Medeni Kanunun 143/1. maddesindeki tazminat mevcut ve muntazar hakları kapsamaktadır. Ancak ilişkinin niteliği itibariyle zararı tam olarak belirlemek de çok zordur. Bu özelliği itibariyle de yasa zarara uğrayana münasip bir tazminat verileceğini açıklamıştır. Hakim miktarı takdir ederken kusurun ağırlığını, tarafların sosyal ekonomik durumlarını, çalışma koşullarını kadının evlenme şansını, ortalama yaşam süresini ve Medeni Kanunun 145/1. maddesi gereğince taktir hakkı kullanılarak maddi tazminat irat şeklinde verilmeyip peşin olarak verildiğinde bu paranın peşin sermaye değerini göz önünde tutmak ve somut verilere dayanmak zorundadır. Kadının kocası ile oturduğu sırada kocanın temin ettiği hayat düzeyine yakın geçini koşulları yaratılmasına da özen gösterilmelidir. Menfaatler dengesinin bozulmamasına, verilecek tazminatın kadını zenginleşmeye yol açmayacak boyutta olmamasına da dikkat edilmelidir.

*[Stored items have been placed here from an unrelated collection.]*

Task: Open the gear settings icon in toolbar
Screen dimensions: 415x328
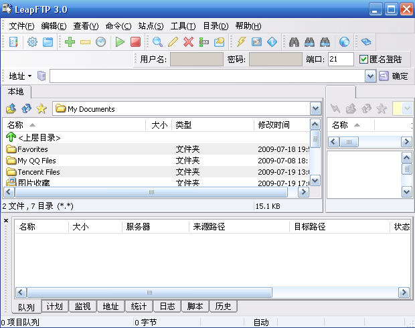Action: point(32,42)
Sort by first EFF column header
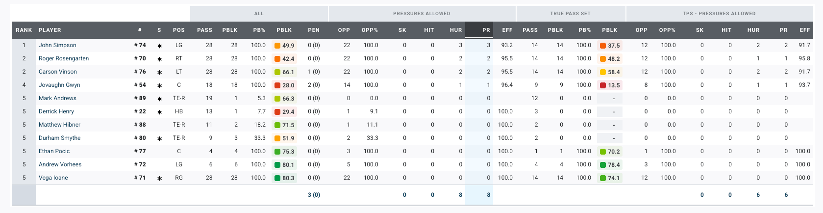 click(507, 30)
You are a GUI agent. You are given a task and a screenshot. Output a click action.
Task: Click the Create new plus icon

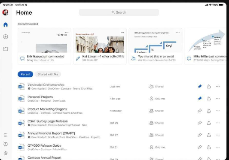click(x=6, y=36)

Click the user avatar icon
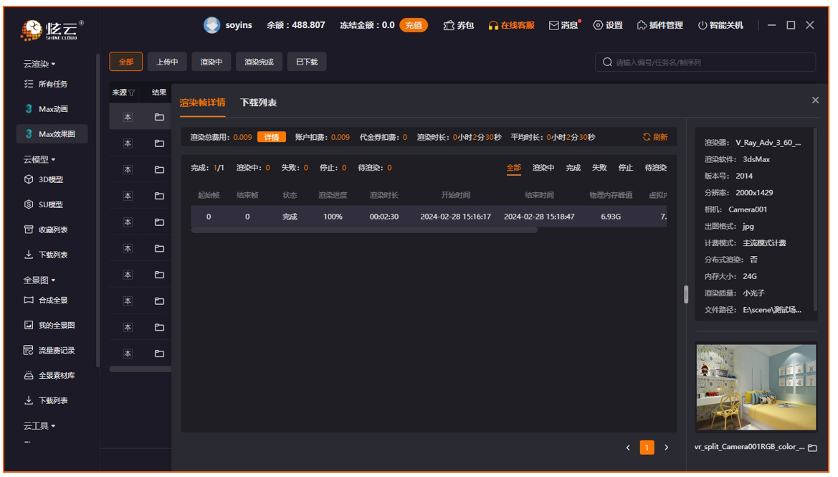211,25
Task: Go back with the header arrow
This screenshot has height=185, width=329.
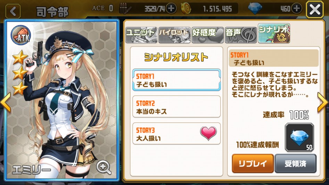Action: point(13,11)
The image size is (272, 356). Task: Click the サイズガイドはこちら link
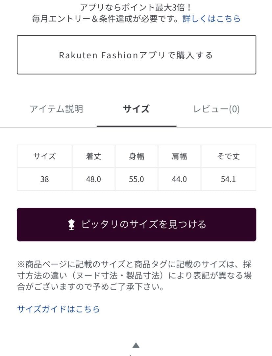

Maddi tazminata hükmedilirken yasada açıklandığı gibi mevcut ve beklenen (muntazar) haklar birlikte kül olarak değerlendirilmelidir.
Taraflar arasında başka bir mal rejimi kabul edildiği iddia ve ispat edilmediğine göre mal ayrılığı rejimi caridir. (MK. md. 170)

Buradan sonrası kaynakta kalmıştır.